Poynter_Error_Report_2014Two disparate pieces of annual news–Poynter’s list of the year’s media errors, and Gallup’s “honesty in professions” report–come together this week for a journalism ethics lesson, on a Poynter page with links to both stories but no connection.

Poynter’s Craig Silverman released his yearly list of funny, scary, awful and goofy media errors for 2013, with two huge mistakes atop the list.
The biggest was 60 Minutes’ report on the Benghazi attacks, for its unblinking belief in a liar who was the star of the report, for not telling viewers that the liar was peddling a book published by a CBS subsidiary, and for its ham-handed response (including a “we-stand-by-the-story” defense) to the news that its report was thoroughly wrong. Second was the New York Post’s screaming “BAG MEN” headline, which pretty much everyone but The Post understood to mean that the guys in the picture were responsible for the Boston Marathon bombing and not the innocent guys now suing the paper.

Meanwhile, the Gallup Poll released its yearly Ethics in Professions poll, in which the public is asked to rate the honesty and ethical standards of a couple dozen professions. Gallup’s key finding was that, for the first time, fewer than half of respondents say clergy have high or very high standards. (Health professionals tend to rank tops; lobbyists, Congress and car salesmen tend to rank butt-naked last.)

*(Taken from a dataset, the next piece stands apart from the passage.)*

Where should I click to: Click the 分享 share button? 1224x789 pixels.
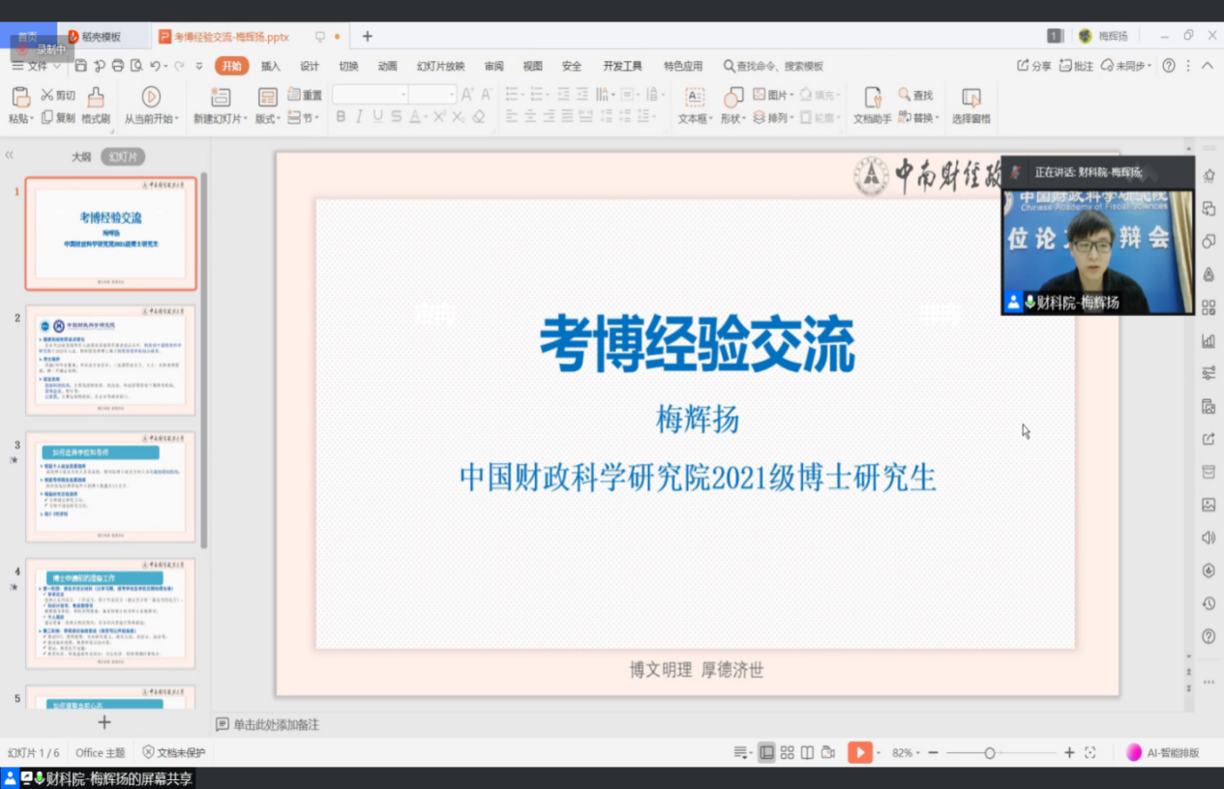1034,66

For Poynter, the news is that ratings for “high or very high” ethical standards remain low for folks in the news media. A PDF of trend data show:

  1. Newspaper reporters rated 21 percent, actually a percentage point higher than the 1998 study and just a percentage point lower than the all-time high.
  2. TV reporters were at 20 percent, down from an all-time high of 23%.
  3. The high-falutin’ term “journalist” leads to higher trust ratings–24% in 2012, always a few percentage points higher than TV or newspaper “reporter.”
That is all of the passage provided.